All creatures need time to grow up to maturity. I just never saw the value in the process, and perhaps I still fail to see it clearly. Children must gradually learn facts, social skills, behaviours until they reach adulthood. They are formed by their caregivers until they are mature enough to accept or reject that formation. And that is the rub of my issue.

If this is all that childhood is there for - what is the value of parenting? As a mother, do I expect to slave away for something between 14-18 years until that child is ready to make their own decisions, which may or may not have anything to do with what I tried to show and teach them? 

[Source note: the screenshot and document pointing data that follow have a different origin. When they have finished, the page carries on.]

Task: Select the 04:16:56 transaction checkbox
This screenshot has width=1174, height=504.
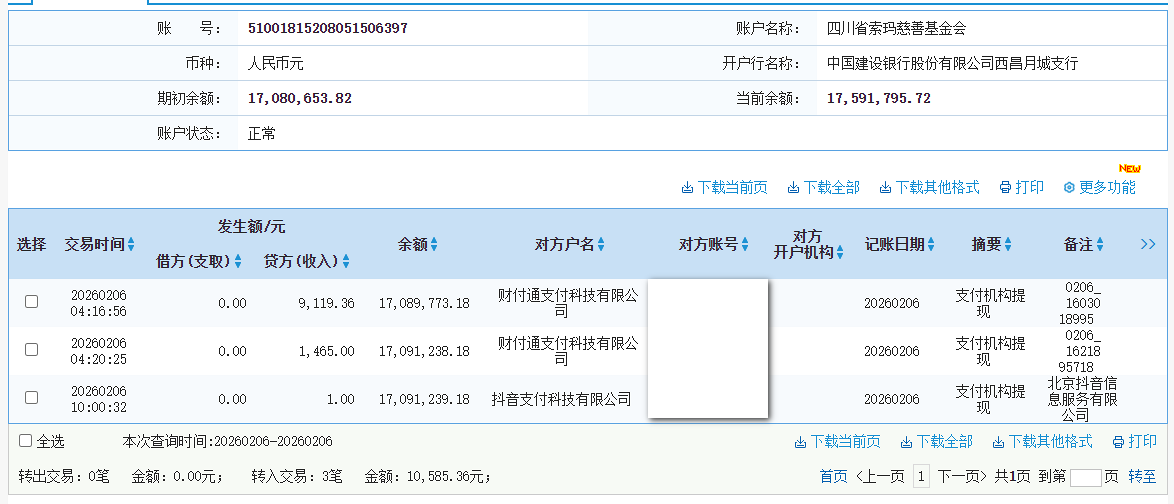Action: point(31,302)
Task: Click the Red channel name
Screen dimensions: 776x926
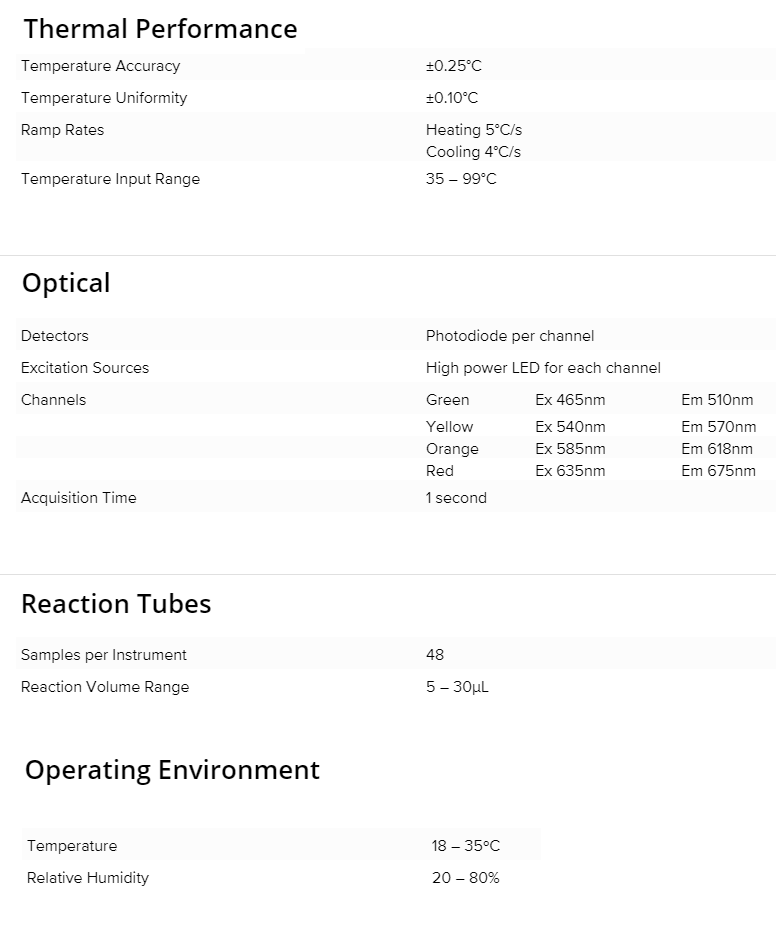Action: click(x=440, y=471)
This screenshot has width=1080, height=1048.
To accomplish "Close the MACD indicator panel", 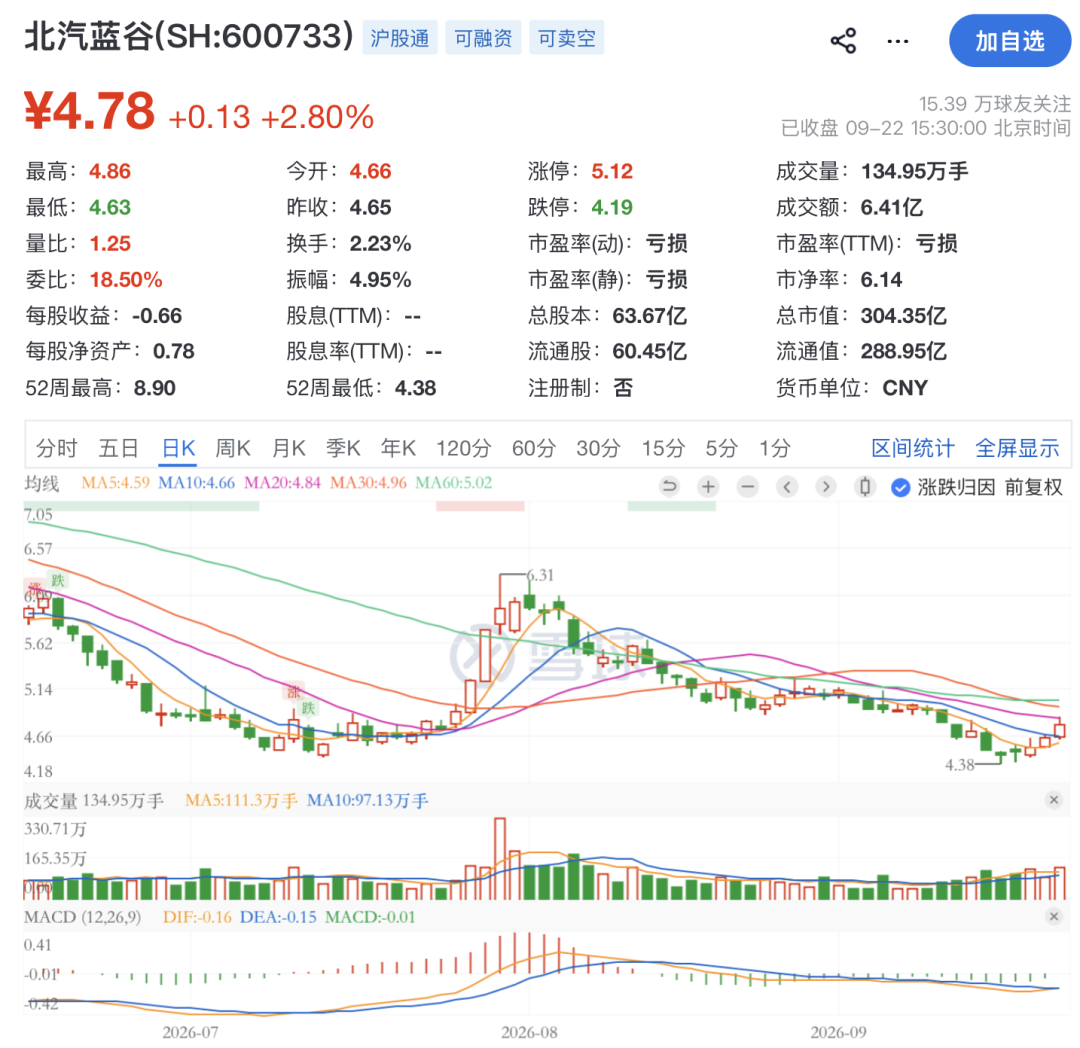I will pos(1053,916).
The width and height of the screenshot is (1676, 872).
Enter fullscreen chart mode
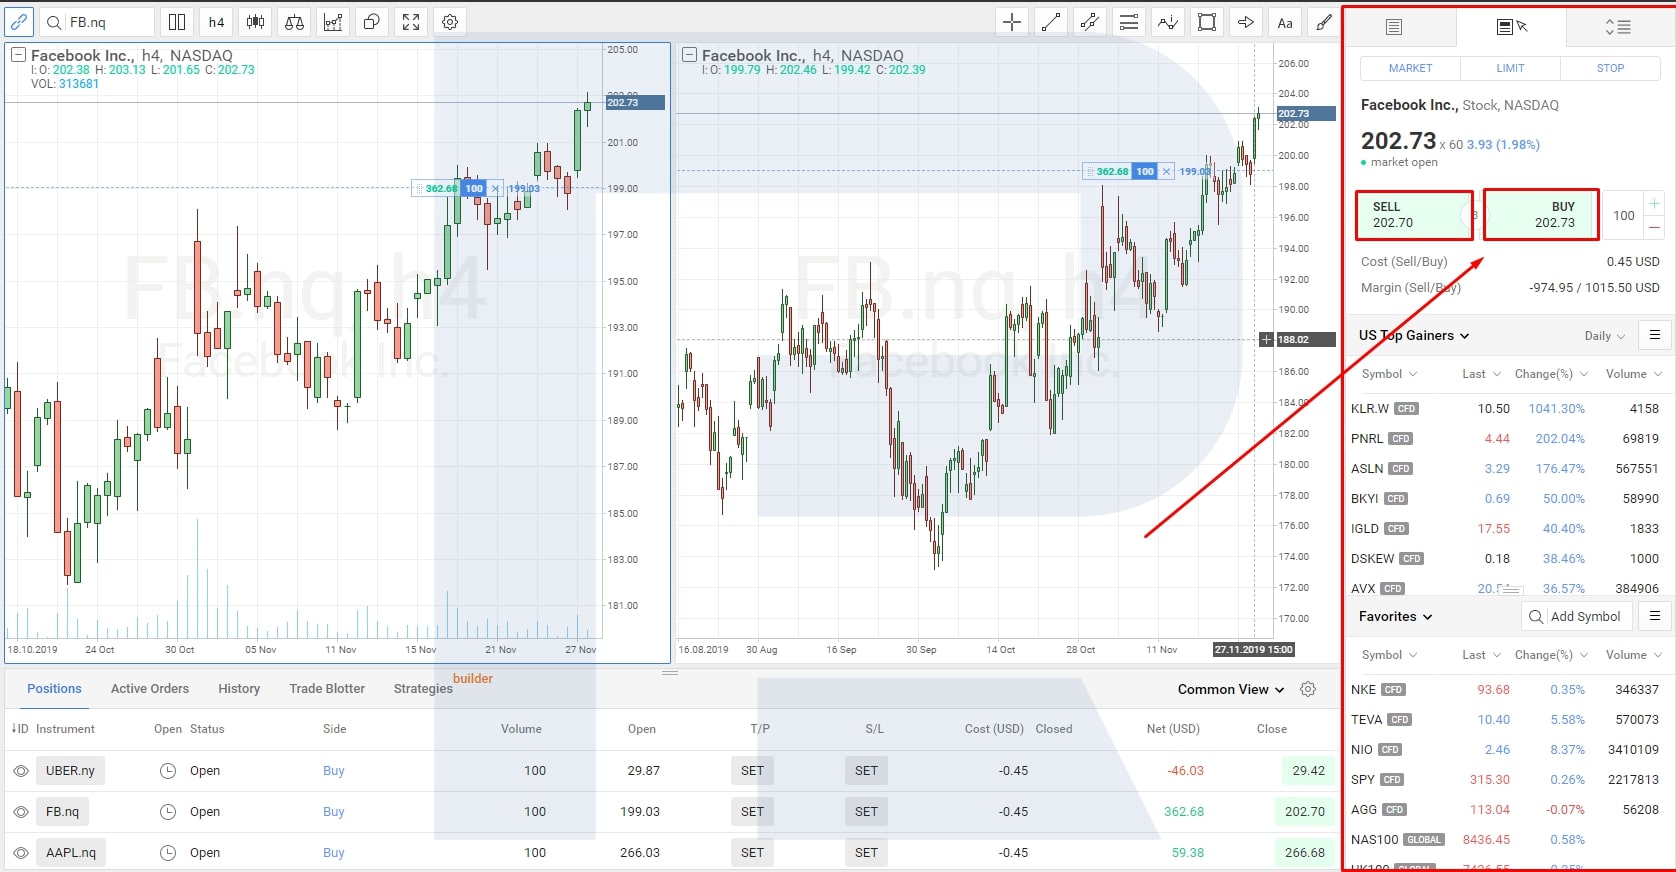pos(410,22)
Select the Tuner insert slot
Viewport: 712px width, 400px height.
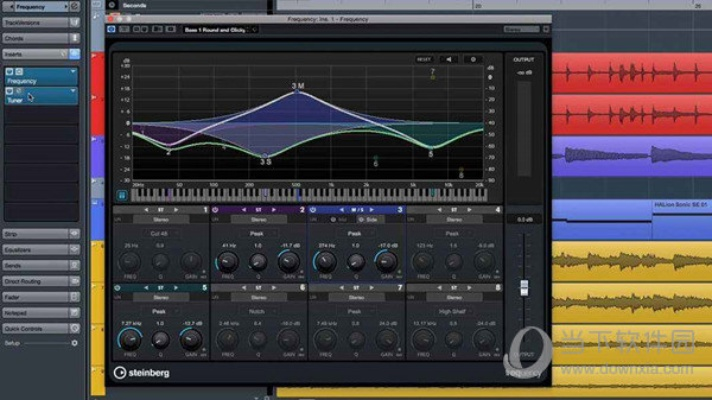click(x=40, y=95)
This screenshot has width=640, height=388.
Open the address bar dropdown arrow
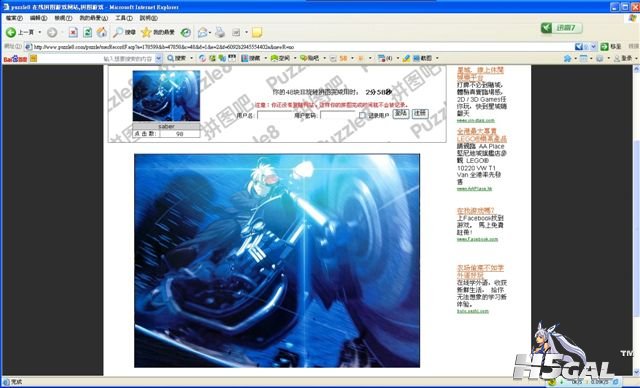pyautogui.click(x=593, y=47)
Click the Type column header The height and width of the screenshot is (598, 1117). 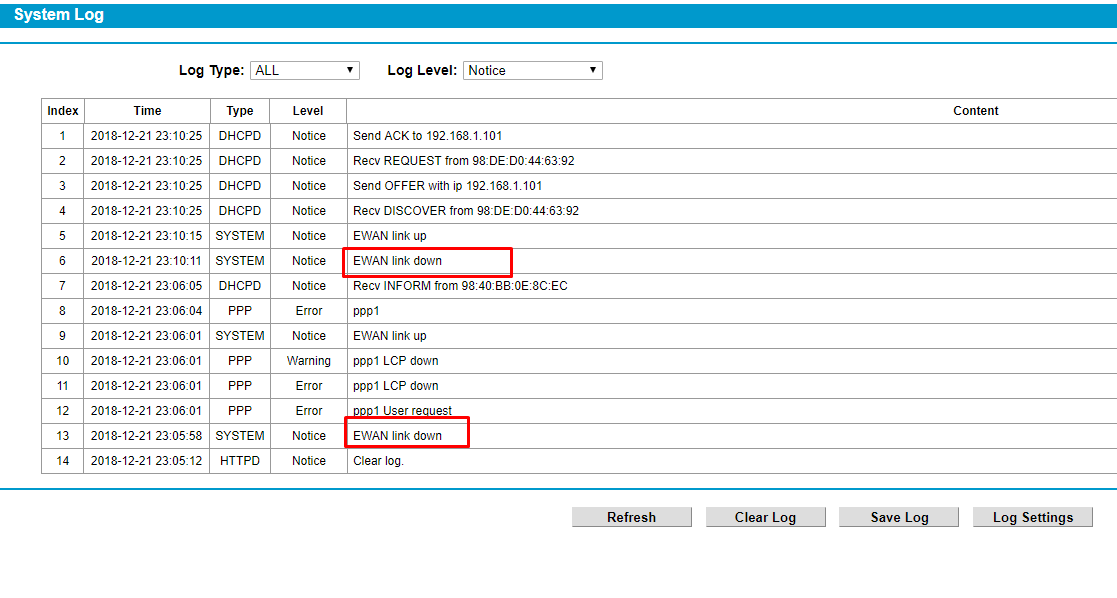(x=240, y=111)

Personally I see my childhood as an isolated phase, it has no bearing on my life now. I tend to think that nothing my parents said or did formed me, except where I allow it to; my values, aims and views are completely different from theirs. Sure, what happened in my life as a child has shaped me, but none of that shaping is from their parenting efforts. My mother would have loved to see me embrace music and make a living from it, being independent from any man and touring the world. My father? I have no idea what he wanted for me. I don't think he did. But he certainly did nothing to make me value family and marriage.

The question I'm still wrestling with - the deep sense that has always meant I wasn't keen on motherhood - is this: why invest so much of myself, emotions, time, love, effort, into years of bringing up a child who may well end up keeping nothing of what I built into them?

Why should it be worth all that?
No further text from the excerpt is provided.